### EXERCISE DESCRIPTION:
Please copy the stretch of the records from the line containing "Find the location of a particular element. The" through the line containing "data-label: 3% is", both included, unchanged.

### THE RECORDS:
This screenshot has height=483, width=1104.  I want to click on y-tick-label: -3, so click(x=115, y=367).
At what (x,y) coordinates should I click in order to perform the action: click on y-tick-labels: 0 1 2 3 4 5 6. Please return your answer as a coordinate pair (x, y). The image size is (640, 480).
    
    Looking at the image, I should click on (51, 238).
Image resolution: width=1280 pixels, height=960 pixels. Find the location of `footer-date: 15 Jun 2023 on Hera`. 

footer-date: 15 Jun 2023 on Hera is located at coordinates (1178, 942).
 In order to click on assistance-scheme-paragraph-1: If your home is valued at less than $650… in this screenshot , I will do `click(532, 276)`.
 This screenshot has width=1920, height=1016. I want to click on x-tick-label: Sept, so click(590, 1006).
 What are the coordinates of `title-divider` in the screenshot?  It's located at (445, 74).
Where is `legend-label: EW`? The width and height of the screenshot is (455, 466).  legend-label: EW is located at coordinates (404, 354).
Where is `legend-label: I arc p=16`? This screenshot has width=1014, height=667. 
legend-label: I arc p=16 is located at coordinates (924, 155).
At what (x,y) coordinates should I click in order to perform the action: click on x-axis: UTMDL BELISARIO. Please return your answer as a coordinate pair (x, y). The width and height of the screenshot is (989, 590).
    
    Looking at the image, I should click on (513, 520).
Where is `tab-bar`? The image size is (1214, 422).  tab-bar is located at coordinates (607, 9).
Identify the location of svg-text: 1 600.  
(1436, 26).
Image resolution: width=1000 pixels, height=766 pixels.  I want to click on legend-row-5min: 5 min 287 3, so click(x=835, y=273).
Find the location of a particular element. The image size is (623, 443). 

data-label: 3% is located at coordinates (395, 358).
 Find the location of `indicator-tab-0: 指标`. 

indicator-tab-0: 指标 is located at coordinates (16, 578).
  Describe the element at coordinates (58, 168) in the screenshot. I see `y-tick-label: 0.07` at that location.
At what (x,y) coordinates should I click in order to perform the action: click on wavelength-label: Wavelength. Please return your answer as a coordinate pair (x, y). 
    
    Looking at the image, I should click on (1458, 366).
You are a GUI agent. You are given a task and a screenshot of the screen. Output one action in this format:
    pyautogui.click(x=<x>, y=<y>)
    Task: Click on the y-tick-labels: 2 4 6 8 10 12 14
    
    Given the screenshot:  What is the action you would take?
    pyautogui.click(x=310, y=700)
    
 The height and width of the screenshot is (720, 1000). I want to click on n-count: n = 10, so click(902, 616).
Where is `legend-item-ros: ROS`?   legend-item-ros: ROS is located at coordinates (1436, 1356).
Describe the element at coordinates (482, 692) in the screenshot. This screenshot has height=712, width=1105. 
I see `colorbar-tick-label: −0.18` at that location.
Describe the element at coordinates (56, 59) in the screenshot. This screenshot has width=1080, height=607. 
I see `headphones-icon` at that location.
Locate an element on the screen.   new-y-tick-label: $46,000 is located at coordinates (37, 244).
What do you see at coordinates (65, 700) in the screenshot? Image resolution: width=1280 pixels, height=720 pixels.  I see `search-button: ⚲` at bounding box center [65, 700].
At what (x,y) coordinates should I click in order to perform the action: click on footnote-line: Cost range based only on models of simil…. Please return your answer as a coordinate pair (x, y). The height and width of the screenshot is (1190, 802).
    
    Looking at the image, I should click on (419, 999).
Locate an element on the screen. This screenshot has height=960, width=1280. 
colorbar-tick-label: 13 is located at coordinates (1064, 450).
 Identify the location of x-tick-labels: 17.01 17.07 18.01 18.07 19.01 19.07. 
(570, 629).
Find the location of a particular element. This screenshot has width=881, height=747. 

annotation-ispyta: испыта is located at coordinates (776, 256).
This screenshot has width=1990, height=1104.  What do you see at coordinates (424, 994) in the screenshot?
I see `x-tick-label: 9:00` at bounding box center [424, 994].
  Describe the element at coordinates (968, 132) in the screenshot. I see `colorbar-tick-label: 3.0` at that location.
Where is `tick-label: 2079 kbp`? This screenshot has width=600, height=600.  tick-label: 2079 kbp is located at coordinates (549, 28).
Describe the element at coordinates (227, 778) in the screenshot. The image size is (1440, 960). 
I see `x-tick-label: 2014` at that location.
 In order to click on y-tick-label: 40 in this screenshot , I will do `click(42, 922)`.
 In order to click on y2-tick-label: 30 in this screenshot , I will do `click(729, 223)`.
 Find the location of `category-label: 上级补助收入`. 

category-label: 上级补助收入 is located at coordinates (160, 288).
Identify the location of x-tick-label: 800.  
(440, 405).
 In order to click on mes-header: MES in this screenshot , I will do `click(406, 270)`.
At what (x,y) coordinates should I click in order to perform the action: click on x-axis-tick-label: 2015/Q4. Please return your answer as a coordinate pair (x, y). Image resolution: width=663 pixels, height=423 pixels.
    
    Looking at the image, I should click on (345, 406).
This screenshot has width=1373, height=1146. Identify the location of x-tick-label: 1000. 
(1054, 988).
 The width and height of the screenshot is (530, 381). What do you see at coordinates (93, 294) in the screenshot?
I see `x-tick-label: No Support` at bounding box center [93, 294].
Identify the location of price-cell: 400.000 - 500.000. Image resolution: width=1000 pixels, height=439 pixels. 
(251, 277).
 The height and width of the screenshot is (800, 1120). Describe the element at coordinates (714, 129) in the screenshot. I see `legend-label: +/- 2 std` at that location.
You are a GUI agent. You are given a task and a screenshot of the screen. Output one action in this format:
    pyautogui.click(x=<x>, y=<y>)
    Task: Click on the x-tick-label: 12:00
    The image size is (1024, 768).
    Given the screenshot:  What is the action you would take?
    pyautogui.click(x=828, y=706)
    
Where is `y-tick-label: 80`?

### OUTPUT BELOW:
Find the location of a particular element. The image size is (623, 443). 

data-label: 3% is located at coordinates (395, 358).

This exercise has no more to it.